Allen County Traffic Safety Partnership to patrol for drugged and alcohol-impaired drivers
The Fort Wayne, Allen County and New Haven Police departments are joining about 230 law-enforcement agencies across Indiana and thousands nationwide in the Drive Sober or Get Pulled Over mobilization. From mid-August through Labor Day, police will be working overtime to arrest impaired drivers. Expect to see increased sobriety checkpoints, roving patrols and saturation patrols.
“Any substance that makes you feel different – like legal or illegal drugs and alcohol – can also make you drive different,” Lt. Tony Maze of the Fort Wayne Police Department said in a statement. “Designate a sober driver today as officers will be on patrol for impaired drivers.”
A driving while intoxicated (DWI) arrest means going to jail and losing your driver’s license. The average DWI costs about $10,000, including car towing and repairs, attorney fees, fines, court costs, lost time at work and other expenses.
Overtime patrols are supported with National Highway Traffic Safety Administration funds distributed by the Indiana Criminal Justice Institute (ICJI). For more information, visit http://on.IN.gov/drivesober.
In every state, it is illegal to drive with a blood alcohol concentration of .08 or higher. In Indiana, drivers under 21 with a BAC of .02 or higher are subject to fines and a license suspension for up to 1 year.
But DWI includes more than alcohol, and there is no quick field test for the many prescription, over-the-counter and illegal drugs that can impair drivers. To assist with traffic enforcement, ICJI recently provided Indiana police agencies with:
• 2,600 portable breath tests to evaluate alcohol impairment in drivers,
• 1,000 RADAR and LIDAR speed-measurement devices, and
• Android tablets for 248 highly trained police officers who document drugged drivers.
The annual Drive Sober or Get Pulled Over enforcement campaign includes the Labor Day weekend, with thousands upon thousands of Hoosier families taking to their cars for end-of-summer barbecues, football games, lakes and pool parties. Sadly, it is also one of the deadliest times of year for impaired-driving deaths. Law enforcement recommends these safe alternatives to impaired driving:
• Designate, or be, a sober driver.
• Use public transportation.
• Call a cab or a ridesharing service.
• Download the SaferRide mobile app on the Android Play Store or the Apple iTunes Store. This app only has three options: call a taxi, call a friend, and identify your location for pickup.
• Celebrate at home or a place where you can stay until sober.
• Throwing a party? Offer non-alcoholic beverages and plenty of food.
• Never provide alcohol to minors.
• Ask young drivers about their plans.
• Friend or family member about to drive? Take the keys and make alternate arrangements.

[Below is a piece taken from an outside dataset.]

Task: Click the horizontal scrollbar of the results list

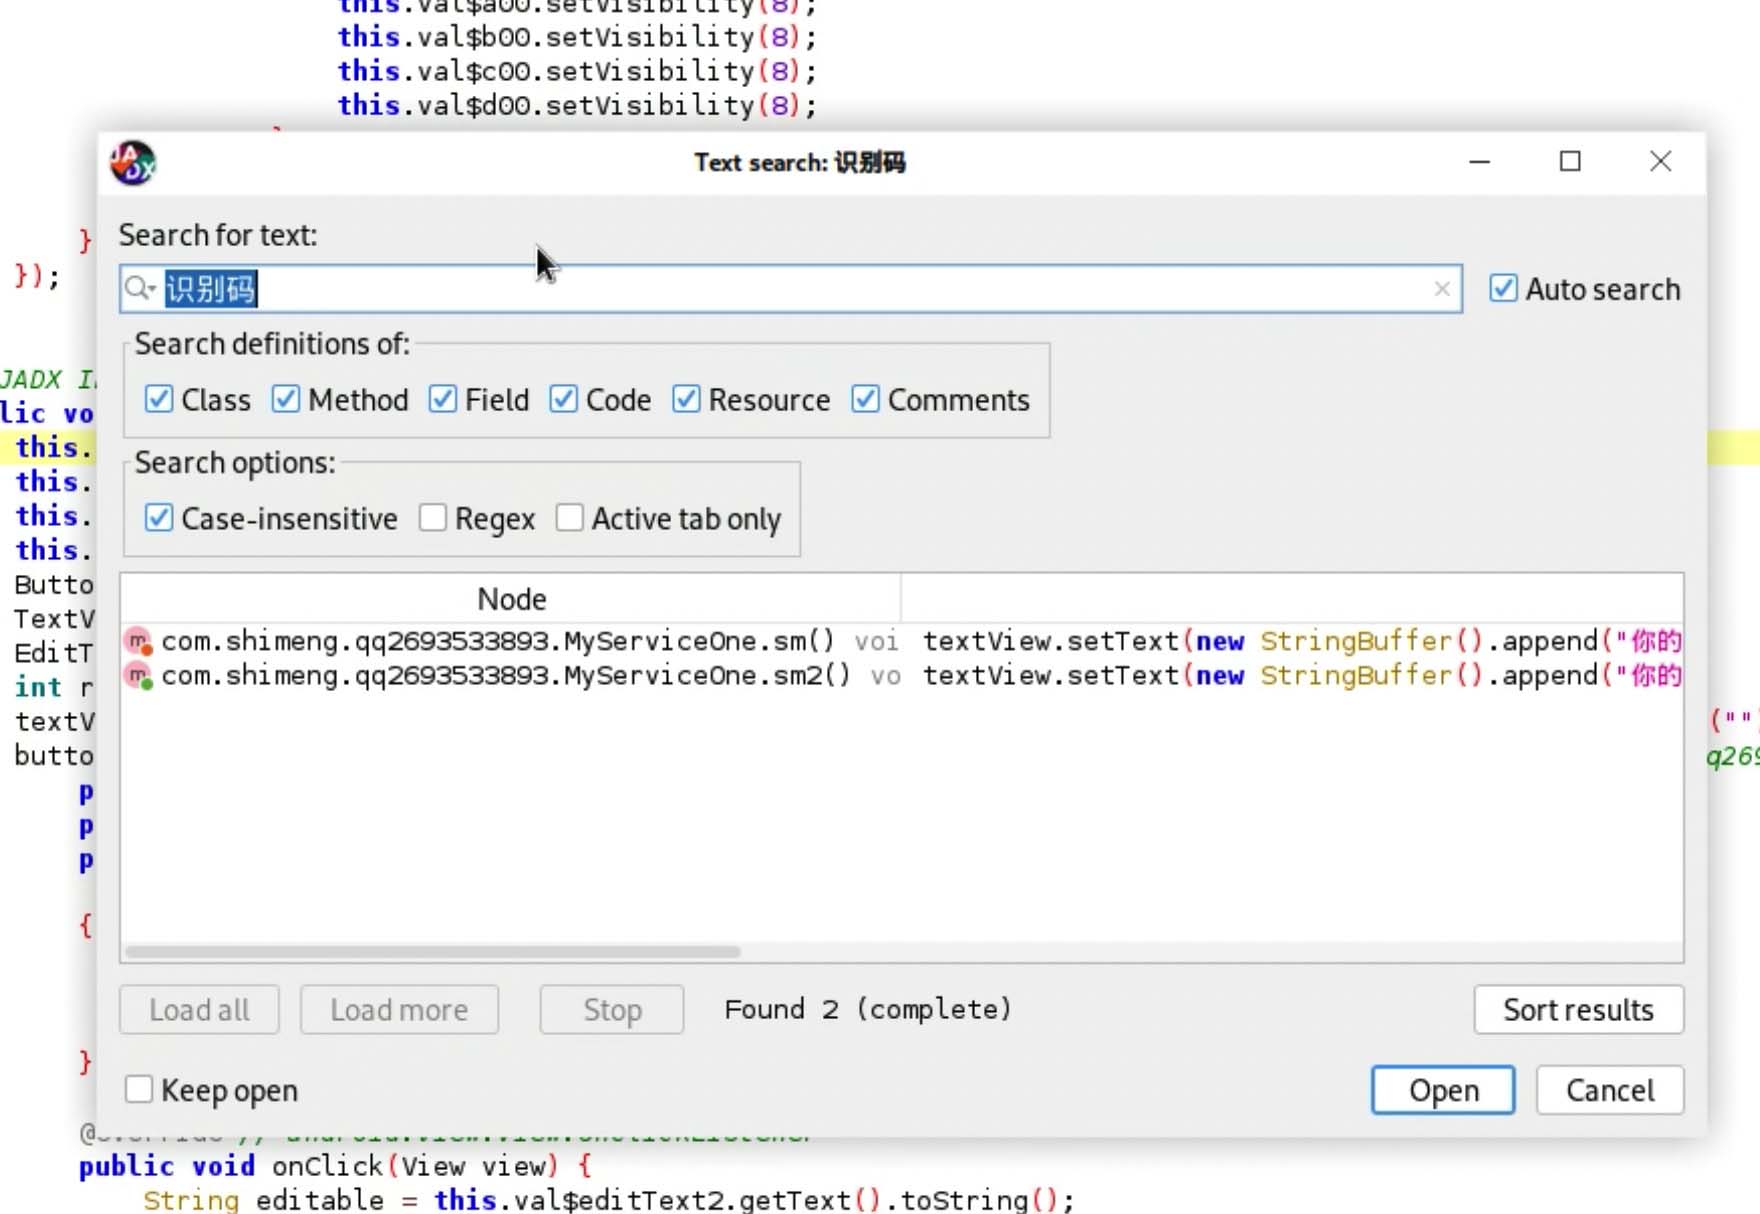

Motorcycles are about 3 percent of registered vehicles, but are dramatically over-represented in impaired driving crashes. And the more that bikers are impaired, the less likely they are to wear helmets.
If you see an impaired driver, turn off the road away from the vehicle and call 911. Signs of impaired driving include:
• Weaving, swerving, drifting, or straddling the center line
• Driving at a very slow speed
• Braking erratically
• Making wide turns
• Stopping without cause
• Responding slowly to traffic signals
• Driving after dark with headlights off
• Closely missing an object or vehicle
• Turning abruptly or illegally
• Driving on the wrong side of the road
Drivers should also watch for impaired pedestrians who may not be paying attention to their surroundings.